Şimdi rahmetli Zülfü Livaneli sizi şaşırtmış olabilir. Bunu açıklamak lazım. Komünistler o tarihte Zülfü’yü ilahi dinler gibi dinlerlerdi. Aşırı solcular kendilerini bu şekilde gösterirler o zamanın usullerince bu şekilde komünistlik propagandası yaparlardı. Günümüz insanı için gülünç gelebilir lakin o zamanlar darbe yıllarında kimse açıktan konuşamaz sanatçılarla olan tercihlerine göre değerlendirilirdi. Ne günlerdi yahu…

Bu sözüm üzerine Komutan odayı terk edip gitti. Kuvvetle muhtemeldir ki Okul Komutanının yanına gitmişti. Mosmor bir şekilde döndü. Öğrencileri karşıma dizip “namaz kılmak ve dini kitap okumak konusunda baskı yaptığımı” ispatlayacak şekilde öğrencileri konuşturdu. Garibanlar mahcup bir şekilde “evet öyle yaptı” diyorlardı. Ben de “yahu bunları tavsiye etmiş olabilirim, niçin baskı yapayım. Hem okulun durumu belli” diyerek cevap vermeye çalışmıştım. Bunları 50 sayfadan fazla çeken bir tutanağa yazıp bana da imzalattılar.

Eh artık şimdi kolayca defterimi dürebilir çok sevdiğim ordudan atabilirlerdi. Alay komutanı, oruçlu olup olmadığımı sordu. Oruçluyum deyince “söylesene” diyerek asker karavanından yemek getirtti. Fakat iki lokmanın boğazımdan geçmesine müsaade etmiyor devamlı soru soruyordu.

Sabahtan akşama kadar sorgulanmıştım. Halim kalmamıştı aynı şeyleri söyleyip cevap vermeyince bu sefer utandı ve sustu. Sonra da bana gidebilirsin dedi.

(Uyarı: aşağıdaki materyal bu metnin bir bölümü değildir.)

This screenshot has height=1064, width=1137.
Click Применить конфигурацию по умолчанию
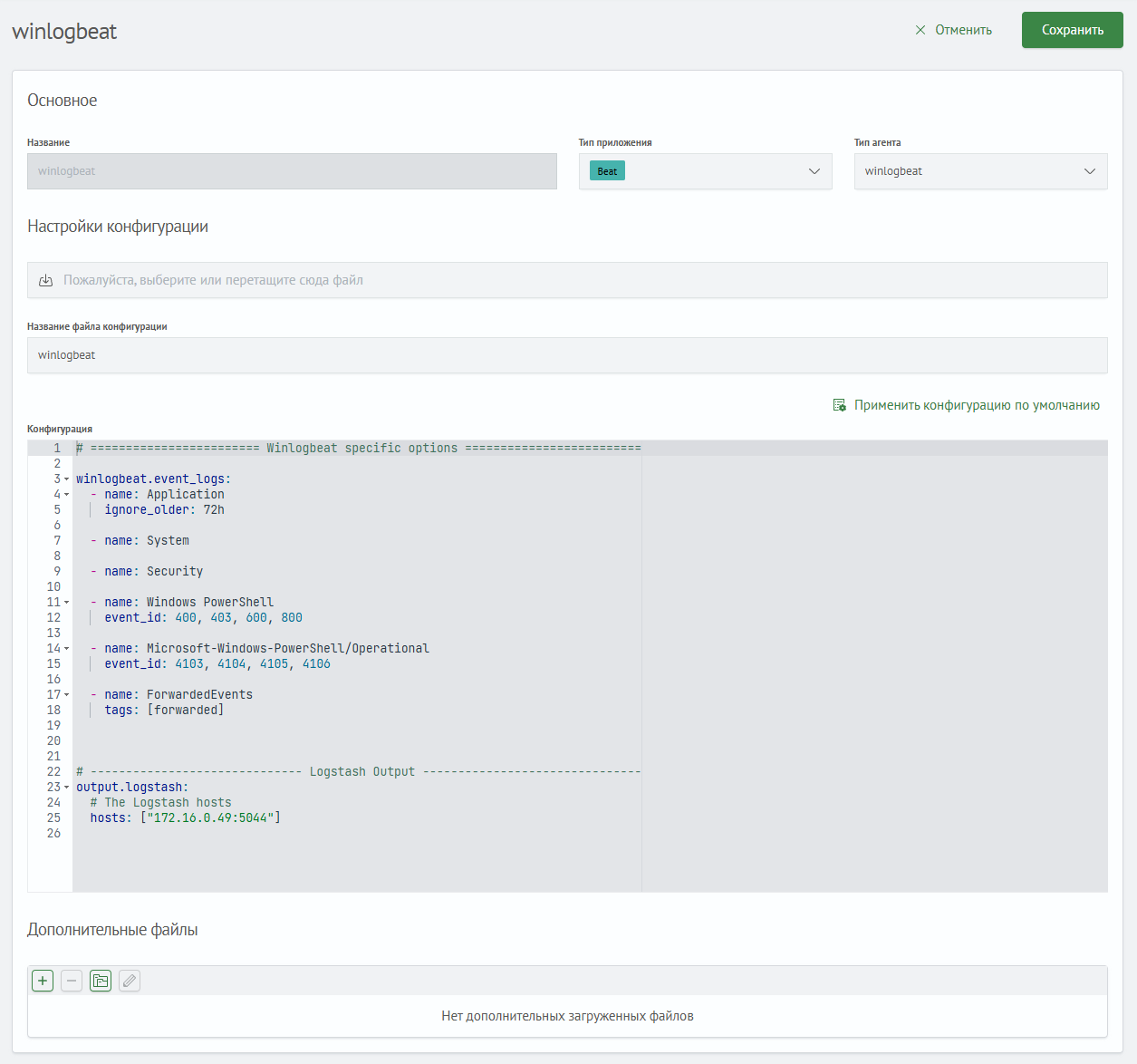(x=977, y=405)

“Ha bu gün oldu ha yarın” diye ordudan atılmayı beklerken nedense birileri insafa gelmiş olsa gerek, beni bahriyeden atmadılar. Ta ki 28 Şubat 1997’ye kadar. Bu sefer “başörtüsü” büyük suç olmuştu ve eşi örtülü olanlara ağır bir baskı vardı.

İlginçtir bu baskıyı neredeyse kırıp bu faşist generalleri yenmek üzereydik. Zira komutanlarımızı; “gözünün üstünde kaşın var” misali “eşinin üzerinde başörtüsü var” diye suç olur mu? Diyerek ikna ediyorduk. Diyanet İşleri Başkanlığı da “başörtüsü dini bir emirdir” diyerek lehimizde karar çıkarmış tam da bu kalleş oyunu bozmak üzere idik.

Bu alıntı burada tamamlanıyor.